Battaglia di oltre 60 giri

Il duello tra Lewis e Max dura quasi tutta la gara. Al via entrambi partono bene ma Verstappen prende la scia a Hamilton e affonda la staccata in curva 1, prendendosi di forza la prima posizione. «La partenza è stata al limite – ha spiegato Hamilton – la Red Bull è scattata benissimo, da lì in avanti la mia è stata una caccia». Verstappen è infatti leader davanti a Hamilton e a Leclerc, che all’esterno passa Bottas con un capolavoro. Dopo pochi giri l’AlphaTauri di Tsunoda si spegne e provoca la Safety Car, ma alla ripartenza le posizioni non cambiano.

Dopo i pitstop, Verstappen tiene la testa ma Hamilton si avvicina e prova il sorpasso. Nel frattempo, Bottas riesce a passare terzo davanti a Leclerc, che aveva resistito più di 20 giri. Hamilton racconta così questa fase decisiva della gara: «Mi sono avvicinato a Max e pensavo di poterlo passare, ma restavo dietro e allora sono entrato la seconda volta ai box, seppure non fosse previsto e fossi molto combattuto se farlo o no».

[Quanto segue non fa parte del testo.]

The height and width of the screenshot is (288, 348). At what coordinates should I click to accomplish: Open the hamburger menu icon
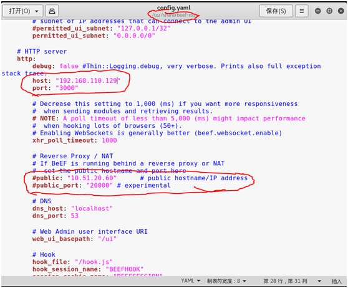(302, 11)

A 23 giri dalla fine infatti l’inglese si ferma di nuovo e monta gomme nuove, rientrando a più di 20 secondi dal rivale. Ma è la mossa giusta: Hamilton rimonta e a 6 giri dal termine riaggancia Verstappen, attaccandolo questa volta con gomme più fresche. Il sorpasso va a segno e Lewis scappa via incontrastato. Verstappen a quel punto fa un pitstop, monta gomme morbide e segna il giro veloce, prendendosi un punto in più. La bandiera a scacchi vede Hamilton vincitore davanti a Verstappen e Bottas, seguiti da Leclerc, Perez, Ricciardo e Sainz, autori di altri bei duelli. «La strategia è stata giusta, ho fatto bene a fidarmi della squadra – ha detto Hamilton facendo un bilancio – l’allenamento e il duro lavoro stanno pagando. Mi sento alla grande».

Buoni segnali Ferrari

Ferrari rinata: Leclerc e Sainz arrivano 4° e 7° e avrebbero potuto ottenere perfino qualcosa in più. La Rossa mira a crescere ancora per le strade di Montecarlo, e le premesse sono buone.

Disastro AlphaTauri

Altra giornata negativa su tutti i fronti: la macchina di Tsunoda è costretta al ritiro per un guasto, Gasly riceve una penalità per un erroraccio in partenza, quando si è posizionato oltre la sua casella, e chiude 10° aggiudicandosi un solo punticino. Al team servono più lucidità e performance nei momenti decisivi.